DAME-IoV: Dynamic Adaptive Multi-Edge authentication protocol with post-quantum security for Internet of Vehicles

The Internet of Vehicles (IoV) faces increasing security challenges with the advent of quantum computing, which threatens traditional cryptographic protocols while demanding efficient authentication mechanisms for largescale vehicle networks. This paper presents DAME-IoV, a Dynamic Adaptive Multi-Edge authentication protocol that provides post-quantum security while leveraging edge computing capabilities for enhanced performance.
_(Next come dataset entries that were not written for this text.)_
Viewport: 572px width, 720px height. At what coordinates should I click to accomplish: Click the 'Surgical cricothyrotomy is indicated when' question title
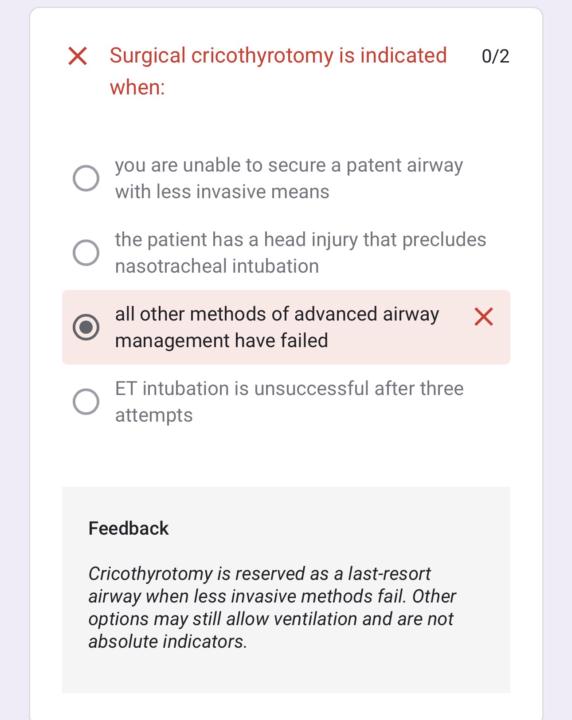pos(278,71)
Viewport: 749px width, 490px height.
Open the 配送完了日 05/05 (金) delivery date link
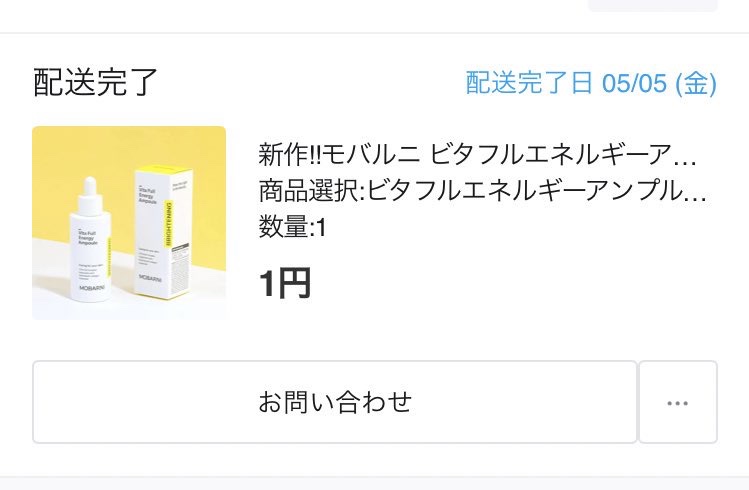point(591,83)
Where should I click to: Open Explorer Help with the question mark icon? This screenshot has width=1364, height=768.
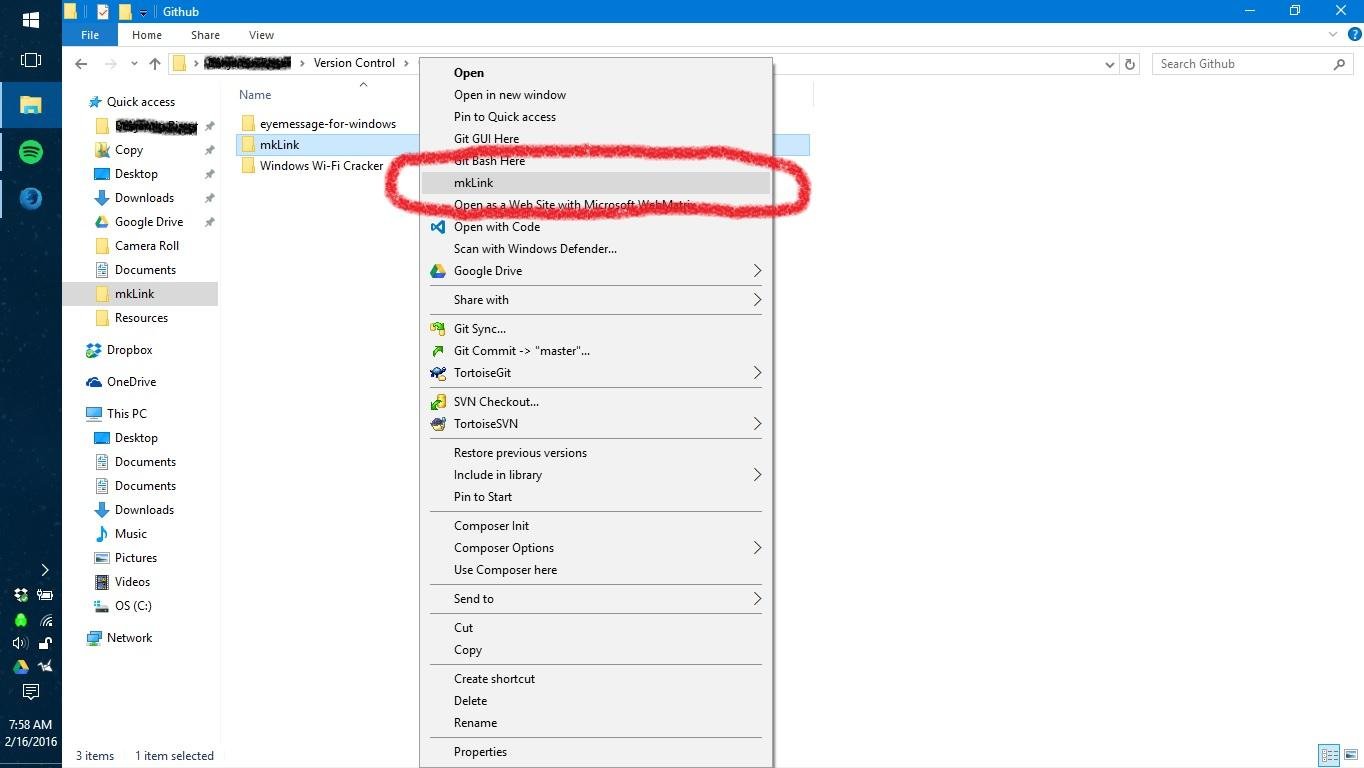1356,34
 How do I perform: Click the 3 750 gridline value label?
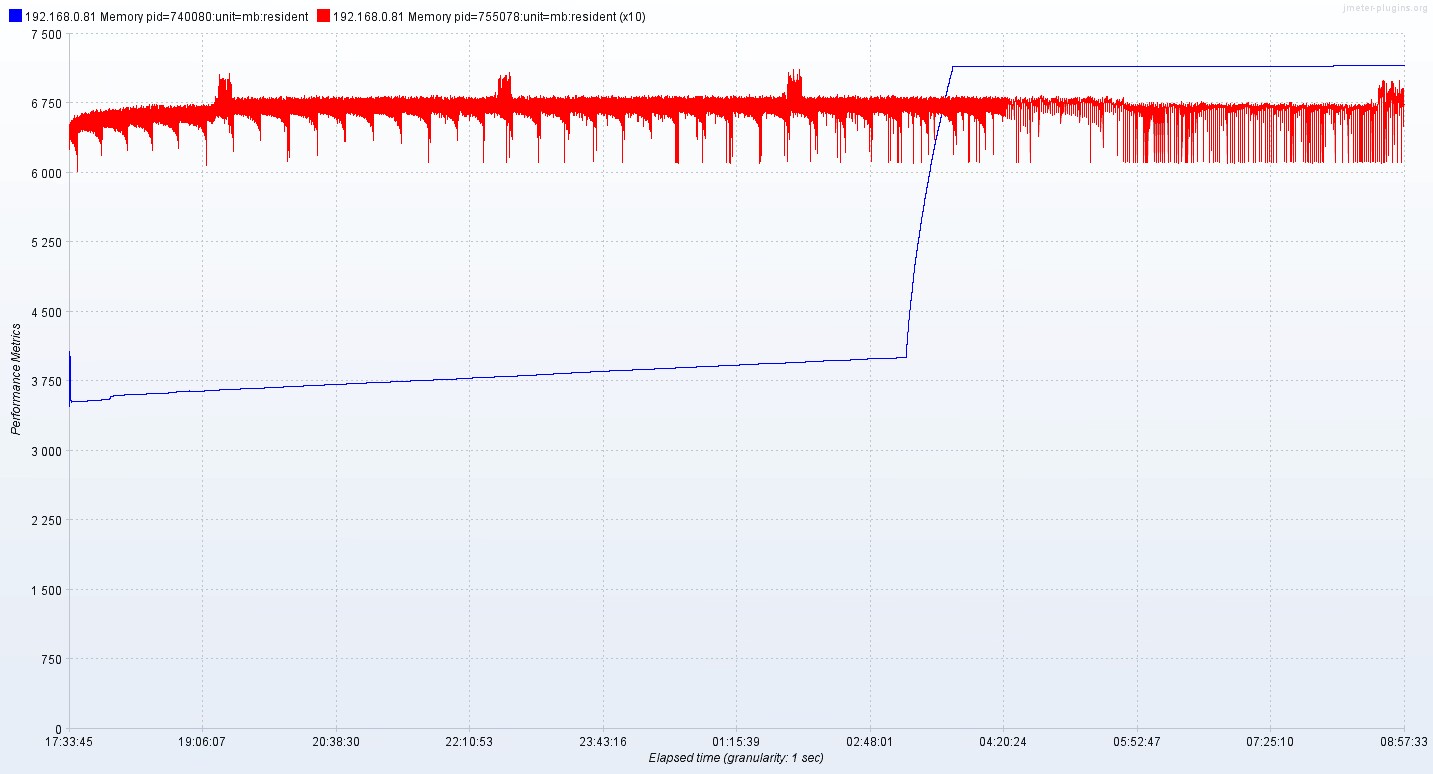tap(44, 382)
Our framework introduces three key innovations: (1) a lightweight post-quantum authentication scheme optimized for vehicular networks, featuring lattice-based cryptography with dynamic parameter adjustment; (2) an adaptive security mechanism that dynamically adjusts protection levels based on real-time threat assessment and resource availability; and (3) an efficient edge-assisted processing architecture that enables scalable authentication through intelligent caching and batch verification. We provide formal security proofs demonstrating the protocol's resistance to quantum attacks while maintaining conditional privacy preservation. Extensive experimental evaluation on a prototype implementation shows that DAME-IoV achieves 45% lower computational overhead, 35% reduced memory footprint, and 40% better scaling efficiency compared to existing solutions. Performance analysis under various network conditions demonstrates that our framework maintains authentication latency below 50 ms while supporting over 1000 concurrent vehicle requests. The proposed solution successfully addresses the critical challenges of post-quantum security, scalability, and efficiency in IoV environments, providing a practical foundation for securing next-generation vehicular networks.